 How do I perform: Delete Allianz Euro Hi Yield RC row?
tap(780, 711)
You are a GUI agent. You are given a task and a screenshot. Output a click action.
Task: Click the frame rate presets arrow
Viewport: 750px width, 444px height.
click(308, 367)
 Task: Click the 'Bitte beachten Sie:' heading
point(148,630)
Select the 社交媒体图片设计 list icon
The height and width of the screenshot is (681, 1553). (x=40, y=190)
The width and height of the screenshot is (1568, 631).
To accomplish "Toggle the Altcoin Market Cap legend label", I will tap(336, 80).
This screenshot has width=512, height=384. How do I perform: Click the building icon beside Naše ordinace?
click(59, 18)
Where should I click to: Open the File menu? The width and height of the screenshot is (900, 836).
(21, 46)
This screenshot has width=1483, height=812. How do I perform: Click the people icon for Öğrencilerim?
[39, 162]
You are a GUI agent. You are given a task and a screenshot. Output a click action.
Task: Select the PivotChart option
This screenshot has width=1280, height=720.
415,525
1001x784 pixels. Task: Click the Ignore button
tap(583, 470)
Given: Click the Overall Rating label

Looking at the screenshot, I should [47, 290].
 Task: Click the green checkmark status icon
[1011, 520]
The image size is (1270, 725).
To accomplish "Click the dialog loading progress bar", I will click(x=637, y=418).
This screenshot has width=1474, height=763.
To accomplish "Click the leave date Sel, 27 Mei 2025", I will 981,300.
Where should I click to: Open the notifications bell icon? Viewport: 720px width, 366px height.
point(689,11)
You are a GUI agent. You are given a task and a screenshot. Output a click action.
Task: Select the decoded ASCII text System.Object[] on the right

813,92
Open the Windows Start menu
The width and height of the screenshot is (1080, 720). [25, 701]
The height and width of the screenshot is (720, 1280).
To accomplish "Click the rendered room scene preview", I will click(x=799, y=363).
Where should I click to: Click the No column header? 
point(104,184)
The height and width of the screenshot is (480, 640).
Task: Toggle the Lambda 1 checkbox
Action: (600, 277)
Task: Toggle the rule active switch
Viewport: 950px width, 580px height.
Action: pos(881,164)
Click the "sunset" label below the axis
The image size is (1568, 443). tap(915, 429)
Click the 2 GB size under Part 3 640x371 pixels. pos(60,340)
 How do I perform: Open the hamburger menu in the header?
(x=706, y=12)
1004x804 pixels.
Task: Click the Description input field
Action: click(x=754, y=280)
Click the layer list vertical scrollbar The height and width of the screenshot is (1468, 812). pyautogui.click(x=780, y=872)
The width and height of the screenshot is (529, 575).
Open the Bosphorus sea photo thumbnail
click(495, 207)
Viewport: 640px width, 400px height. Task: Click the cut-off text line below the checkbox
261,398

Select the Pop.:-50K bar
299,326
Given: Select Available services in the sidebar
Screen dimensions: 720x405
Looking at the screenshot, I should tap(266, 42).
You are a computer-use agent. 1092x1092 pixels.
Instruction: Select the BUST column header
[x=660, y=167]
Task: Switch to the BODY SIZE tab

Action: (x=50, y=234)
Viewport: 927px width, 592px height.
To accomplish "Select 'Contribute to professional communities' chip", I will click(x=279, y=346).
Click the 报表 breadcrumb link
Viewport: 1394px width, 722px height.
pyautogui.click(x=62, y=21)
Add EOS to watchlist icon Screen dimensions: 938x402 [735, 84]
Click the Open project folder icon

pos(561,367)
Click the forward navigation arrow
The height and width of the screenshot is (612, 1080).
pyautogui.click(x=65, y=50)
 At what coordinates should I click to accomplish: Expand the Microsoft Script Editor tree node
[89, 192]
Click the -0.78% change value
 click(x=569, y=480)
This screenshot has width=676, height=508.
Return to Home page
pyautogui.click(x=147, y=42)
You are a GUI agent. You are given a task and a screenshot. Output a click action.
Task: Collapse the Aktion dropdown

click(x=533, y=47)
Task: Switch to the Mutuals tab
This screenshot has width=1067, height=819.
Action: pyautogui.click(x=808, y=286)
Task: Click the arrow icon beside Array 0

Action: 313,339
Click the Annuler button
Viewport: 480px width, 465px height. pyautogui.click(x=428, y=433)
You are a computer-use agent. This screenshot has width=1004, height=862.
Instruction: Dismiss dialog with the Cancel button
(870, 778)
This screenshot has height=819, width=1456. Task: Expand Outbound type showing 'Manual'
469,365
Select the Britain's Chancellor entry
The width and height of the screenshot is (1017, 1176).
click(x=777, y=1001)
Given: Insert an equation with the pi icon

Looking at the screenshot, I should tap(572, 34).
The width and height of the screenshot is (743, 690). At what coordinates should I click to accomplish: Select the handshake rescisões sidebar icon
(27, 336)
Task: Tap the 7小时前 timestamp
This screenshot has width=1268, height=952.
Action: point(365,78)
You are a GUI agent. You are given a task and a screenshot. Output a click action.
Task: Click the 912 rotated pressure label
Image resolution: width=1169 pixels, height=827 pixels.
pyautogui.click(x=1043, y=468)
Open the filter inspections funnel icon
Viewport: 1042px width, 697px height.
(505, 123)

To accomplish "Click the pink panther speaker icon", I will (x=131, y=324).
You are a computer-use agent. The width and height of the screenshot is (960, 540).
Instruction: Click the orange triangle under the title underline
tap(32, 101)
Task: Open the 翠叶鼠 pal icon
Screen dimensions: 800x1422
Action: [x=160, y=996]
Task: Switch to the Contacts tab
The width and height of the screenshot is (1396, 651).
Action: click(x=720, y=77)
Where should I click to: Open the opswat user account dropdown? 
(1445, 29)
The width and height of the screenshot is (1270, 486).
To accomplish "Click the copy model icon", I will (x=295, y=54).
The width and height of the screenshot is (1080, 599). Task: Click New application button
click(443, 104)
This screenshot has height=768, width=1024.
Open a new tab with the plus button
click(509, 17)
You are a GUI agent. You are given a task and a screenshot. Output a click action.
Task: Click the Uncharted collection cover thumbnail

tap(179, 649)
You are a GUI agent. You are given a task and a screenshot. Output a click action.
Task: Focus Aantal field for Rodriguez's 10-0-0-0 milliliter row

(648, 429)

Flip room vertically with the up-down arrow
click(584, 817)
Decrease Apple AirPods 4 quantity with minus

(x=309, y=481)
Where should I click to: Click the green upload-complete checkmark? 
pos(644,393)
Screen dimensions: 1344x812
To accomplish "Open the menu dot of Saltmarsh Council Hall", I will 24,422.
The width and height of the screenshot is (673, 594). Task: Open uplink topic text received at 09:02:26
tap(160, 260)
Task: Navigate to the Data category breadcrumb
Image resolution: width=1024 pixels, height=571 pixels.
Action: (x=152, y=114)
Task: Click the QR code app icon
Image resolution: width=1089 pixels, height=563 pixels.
+++
Your task -> From the listing above, count the lines that include the word "computer" and give the total alone.

Answer below -> 3